Prompt: Lines that contain "computer" are to be copied from the material, every one of them.

Recorded data:

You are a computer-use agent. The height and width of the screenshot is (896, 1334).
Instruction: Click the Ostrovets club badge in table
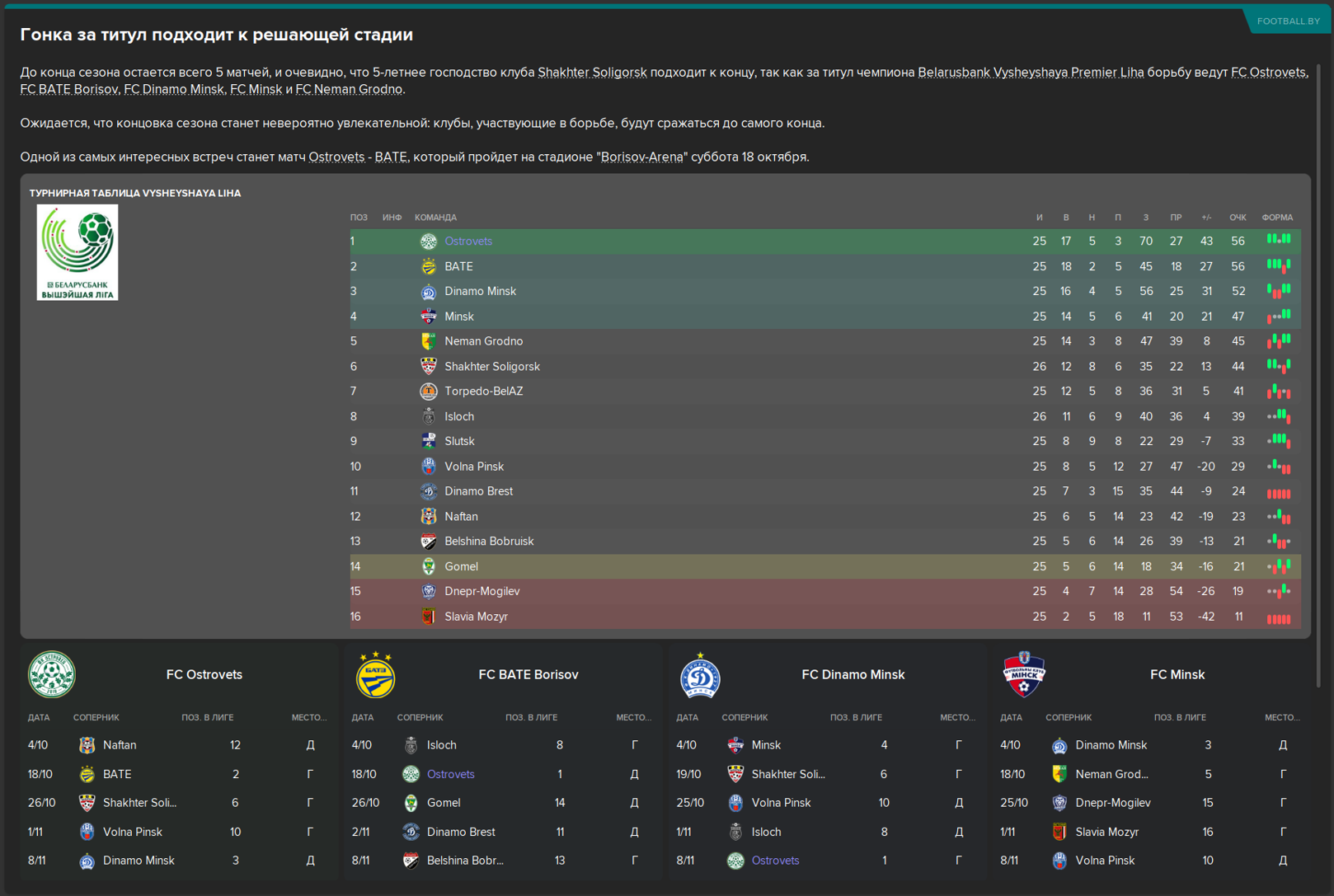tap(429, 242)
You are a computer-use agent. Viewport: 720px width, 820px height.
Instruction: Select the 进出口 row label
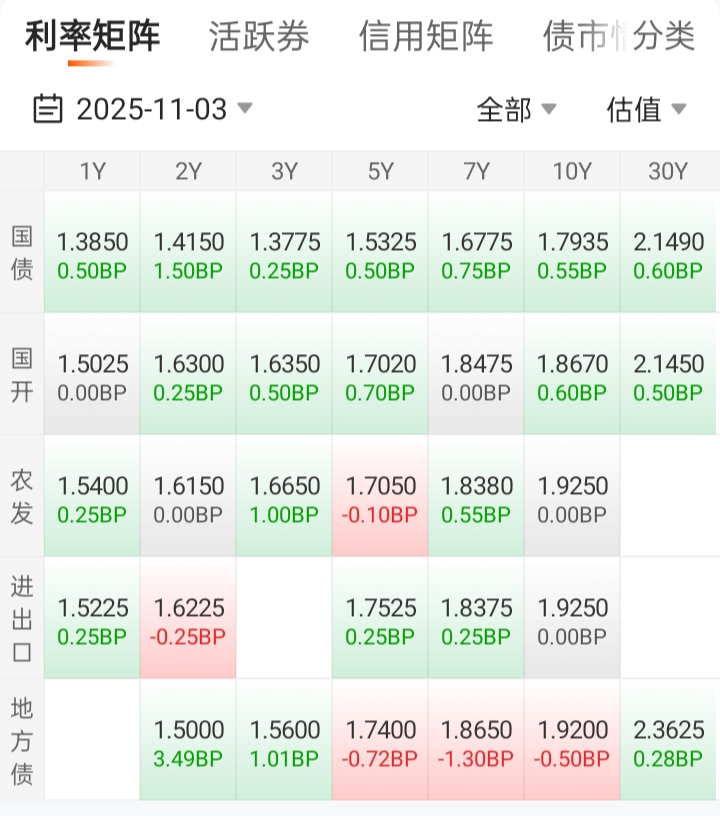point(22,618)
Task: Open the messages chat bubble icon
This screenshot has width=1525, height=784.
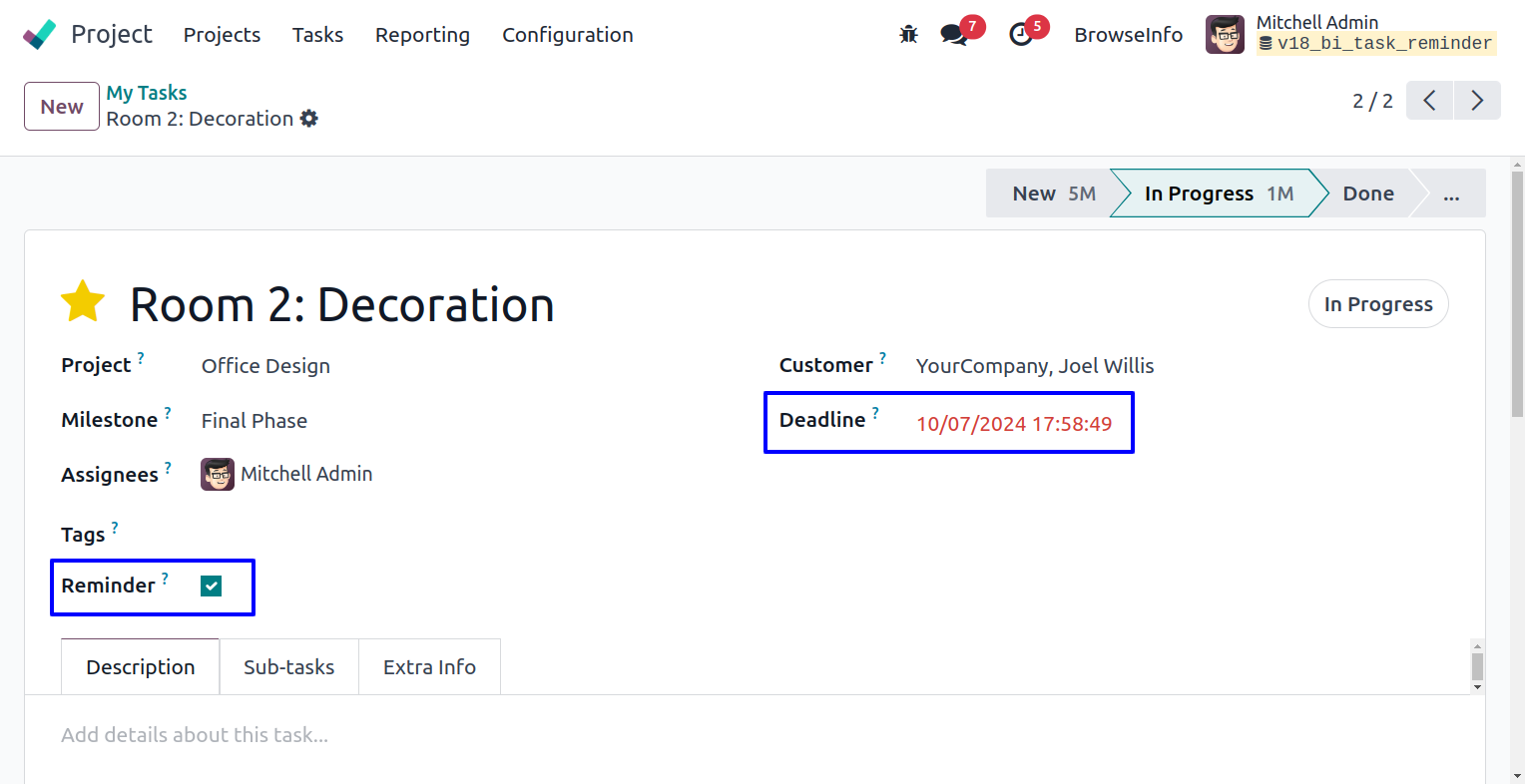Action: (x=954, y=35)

Output:
You are a computer-use agent. The height and width of the screenshot is (896, 1334).
You are a computer-use agent. Viewport: 720px width, 820px height.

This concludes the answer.